5 Things You Should Know Before Visiting Turkey
Turkish visa is very easy to obtain for many countries. First, do not forget to check if your passport needs a Turkish visa on official site of Visa Information for Foreigners. Sometimes the entrance of Turkish borders might be very crowded and the approval processes might work slowly. In order to avoid the queue after landing, you can easily obtain your e-Visa through Electronic Visa Application System. Take a print-out before you travel and see how a sheet of paper can save you a lot of time.
Turkish Lira is in use as local currency in Turkey, shortly TL within the country and TRY for international money abbreviation. Buying Turkish Lira in your own country before you travel might be expensive. However, you can change US Dollars or Euro everywhere in Turkey without any hassle. As you may guess, you can get better exchange rates in the city center, while change offices in Airports would certainly offer higher rates. Most of the change offices do not get a commission. Another good option for having money is to withdraw from ATMs, as they are at each corner in big cities and you can even find at least 1-2 ATMs in small towns. Credit cards are widely used throughout the whole country, which means that you can pay with credit card even in small shops.
Turkey has 3 mobile operators: Turkcell, Vodafone and Avea. If roaming is available on your mobile phone, you will connect automatically one of those. It is hard to say that roaming prices are reasonable since Turkey is not in EU and it is considered as "other countries". According to the new law passed by Turkish Government in 2012, foreign mobile phones with Turkish SIM cards must be registered with their IMEI number to tax offices, with a payment around 56USD/41EUR. Unregistered mobile phones are subject to get blocked between 5-14 days. In order to avoid all these hassle for staying connected while you are in Turkey, you can take a look at the solution Alldaywifi.com is offering: renting a mobile wifi during your stay for a better price than a SIM card.
Turkey is a rather cheap country comparing to big cities in Europe or US. As you see photos of Grand Bazaar, Spice Bazaar and street markets before you go, you can easily imagine that shopping in Turkey is a great fun!
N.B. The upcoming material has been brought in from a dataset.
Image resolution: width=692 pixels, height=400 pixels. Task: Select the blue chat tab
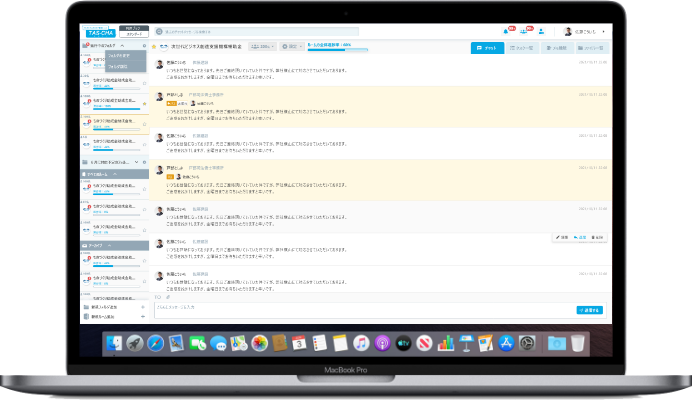[x=486, y=47]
The famous bazaars are not only touristic, but also they are native shopping centers for all locals around the city. This makes Istanbul twice interesting for visitors. Although Grand Bazaar and Spice Bazaar are also usual, daily and attractive markets for locals to go shopping, you should not expect to be offered the same prices as locals are. Like you would have noticed from the prior sentence, there is no price labels in the shops! This makes possible to bargain the prices everywhere except supermarkets. :) If you would like to negotiate and deal, Istanbul Bazaars will be a heaven for you. Moreover, if you feel shy about it, you will be an angel for shopkeepers. Keep always in mind that if you are a good negotiator, you can reduce the price as low as 50% at a shopping in Grand Bazaar.
Turkey is mainly a country with islamic population. Statistically, 99% of the Turkish people are muslim on formal documents. Not all but some of the women cover their heads with a headscarf. As you may guess, it is less in big cities and has a bigger proportion in smaller towns in Anatolia. As a tourist, you do not need to worry about your clothing in most touristic places. Even in small villages, people are very friendly towards foreigners and they are always open to communication (at least they try). The only thing you should know is that you have to wear something which covers your knees and women have to cover their hair with a headscarf when visiting religious buildings and places. If you are planning to visit several mosques on a day, it is clever to have a scarf with you. Even if you forget to bring one with you, there is some scarves to borrow at the entrance of most important mosques for visitors.